Freak injuries like the one to A.J. Burnett’s face during bunting practice are never a good thing. And as someone projected to be the Opening Day starter for an improving Pittsburgh team, this one has to particularly sting. Now that A.J. will be having surgery on his face due to a fractured orbital bone around his eye, the Pirates are back to where they were a month ago: a rotation filled with young guys who don’t have a whole lot to offer. While Burnett isn’t an elite starter, he would have provided heft to a rotation full of end-of-the-bench starters.
With A.J. out, both Jeff Karstens and Charlie Morton should be guaranteed their spots in the rotation to start. Neither player is particularly noteworthy, but hey, it’s a slow week so we’ll break them down anyways! Charlie Morton got a little bit of press by admitting he tried to copy Roy Halladay‘s delivery and style note-for-note before the 2011 season, and then started off having quite a bit of success with the copycat style. Pretty soon, though, things came back to normal. By the end of the season, the Pirates might have been better served by running the other baseball-playing Charlie Morton out there every fifth day. You know, the one who’s been dead for nearly a century. The current Morton is great at not giving up home runs (0.31 HR/9 in 2011), but his Roy Halladay impersonation doesn’t include the requisite strikeouts to make him a top-level starter. He’s a replacement-level guy, or maybe a little better if he can continue to keep the ball in the yard at such a low rate.
Jeff Karstens, like Burnett, is another former Yankee who’s been exiled to Pittsburgh. Karstens had a good season if you use ERA as measure (3.38 ERA in 2011), but the advanced metrics tell a different story. His FIP was a full run higher at 4.29, which isn’t awful, but belied a very low BABIP of .275. Karsten relies on his command, reducing walks, and getting guys out on balls in play, so luck plays a big part in his success. The Pirates won’t get killed running him out there every fifth day, but chances are that they’ll wish they had Burnett back sooner rather than later.

■ EXTRACTED INFORMATION
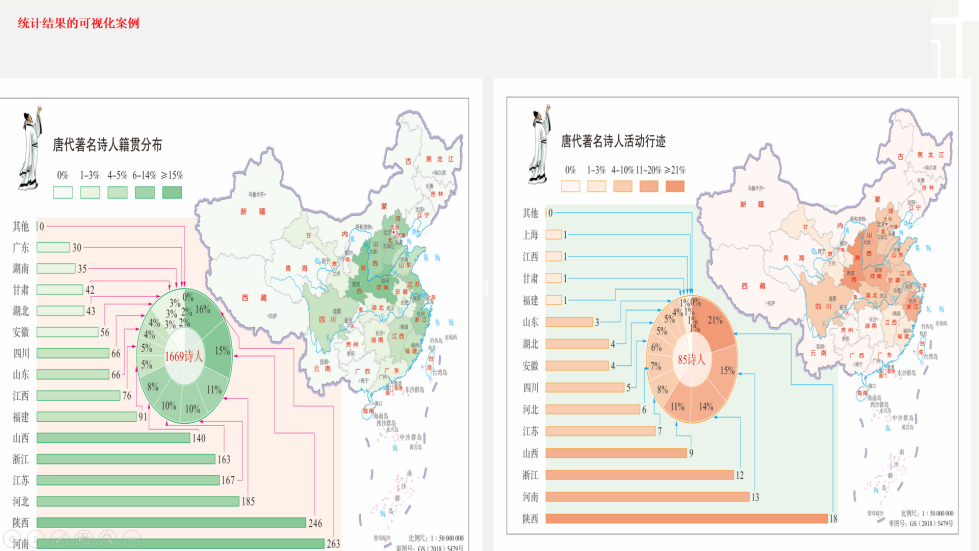Viewport: 979px width, 551px height.
Task: Click the red slide title text
Action: pos(78,22)
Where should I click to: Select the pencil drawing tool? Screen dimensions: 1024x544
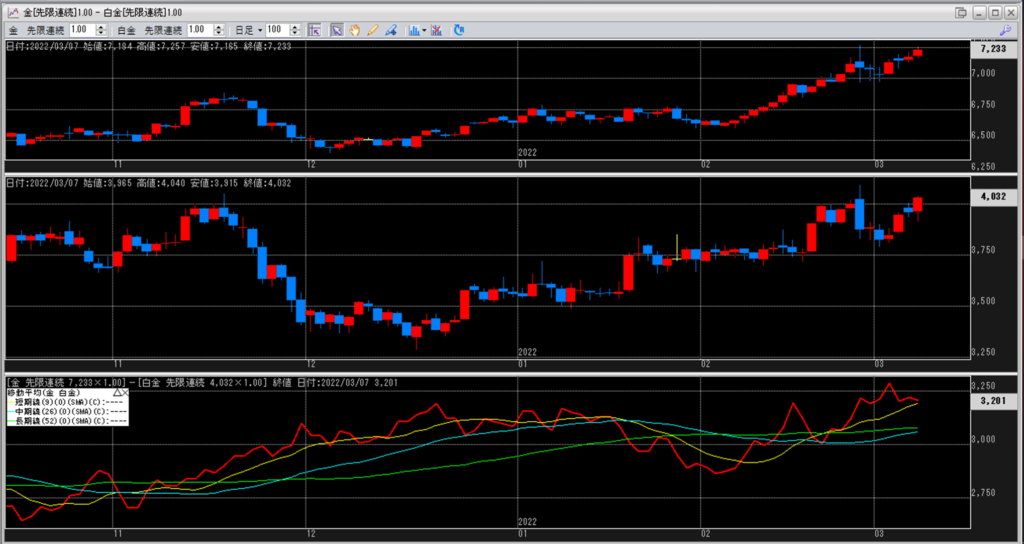pos(372,30)
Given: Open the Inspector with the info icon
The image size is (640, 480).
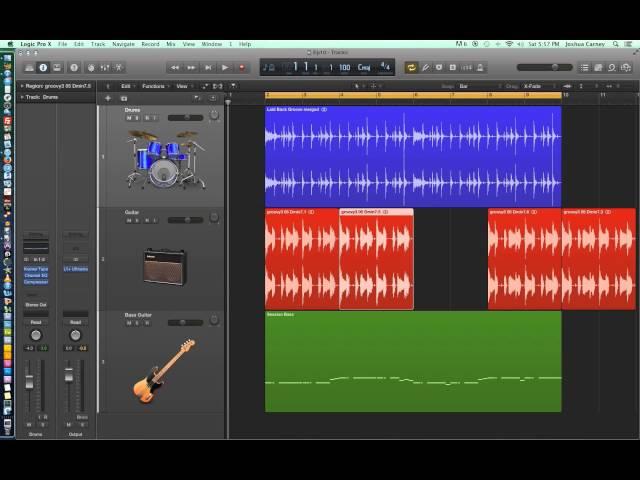Looking at the screenshot, I should point(43,67).
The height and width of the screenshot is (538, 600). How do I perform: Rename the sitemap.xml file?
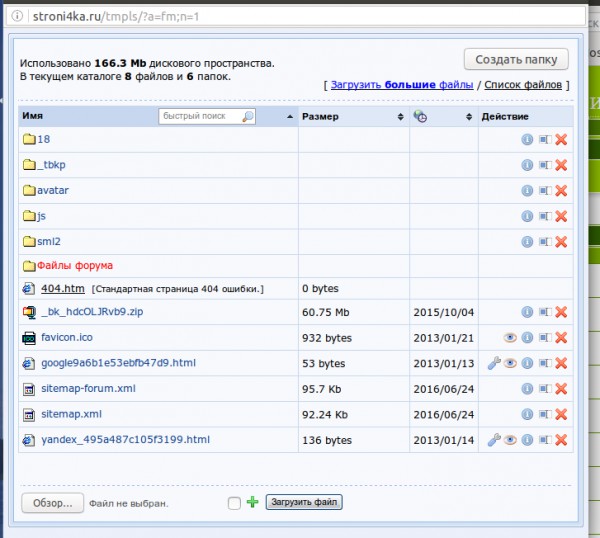point(544,414)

■ TASKS TO PERFORM
[A] Check whether each statement agrees with the article on the Pirates' rotation: (i) Burnett was hurt during bunting practice; (ii) Karstens posted a 4.29 ERA in 2011; (iii) Morton's pitching brings the strikeouts a top-level starter needs. Give yes or no for each, with the deciding words of the article quoted.
[B] Pick up the article on the Pirates' rotation after its final sentence and keep writing.

■ SOLVED TASKS
[A]
(i) Yes: "Freak injuries like the one to A.J. Burnett’s face during bunting practice"
(ii) No: "3.38 ERA in 2011" and "His FIP was a full run higher at 4.29"
(iii) No: "his Roy Halladay impersonation doesn’t include the requisite strikeouts to make him a top-level starter"

[B]
Before the injury, A.J. Burnett was a pretty solid fantasy option in the later rounds of a draft or in deep leagues. Now, he’s more of a wait-and-see guy. The only reason this injury should affect his game is the missed Spring Training time to get ready; remember that this isn’t an arm injury that could mess with his velocity or control. Hopefully, Burnett will have a speedy recovery and be back soon, but until he does, you might be better off drafting someone else and waiting for A.J. on the waiver wire.
- The Cleveland Indians already have another injury issue worth watching. Closer Chris Perez is dealing with an oblique strain and will probably miss the first few weeks of the season. Yeah, Perez is the closer, but he was pretty bad in 2011. A live arm in previous seasons, Perez saw his strikeout rate (2010: 8.71 K/9, 2011: 5.88 K/9) crater all of a sudden, with no change to his walk rate (3.92 BB/9) at all. He managed a 3.32 ERA and 36 saves, but that masked a SIERA of 4.65 and xFIP of 5.01. That’s hardly closer quality. Picking up the slack in the meantime will be Vinnie Pestano, who emerged in his rookie season as the best reliever in the Cleveland ‘pen. Pestano struck out a mountain of guys (84, to be exact) and could well be more effective in a ninth-inning role than Perez ever was. Since we don’t know if Pestano will snatch the job away on a permanent basis, don’t go crazy drafting Pestano in fantasy yet. But I trust that Manny Acta and punk-rock pitching coach Scott Radinsky will eventually turn the ninth over to Pestano. And don’t be too surprised in Tony Sipp sees a few holds chances with Pestano closing.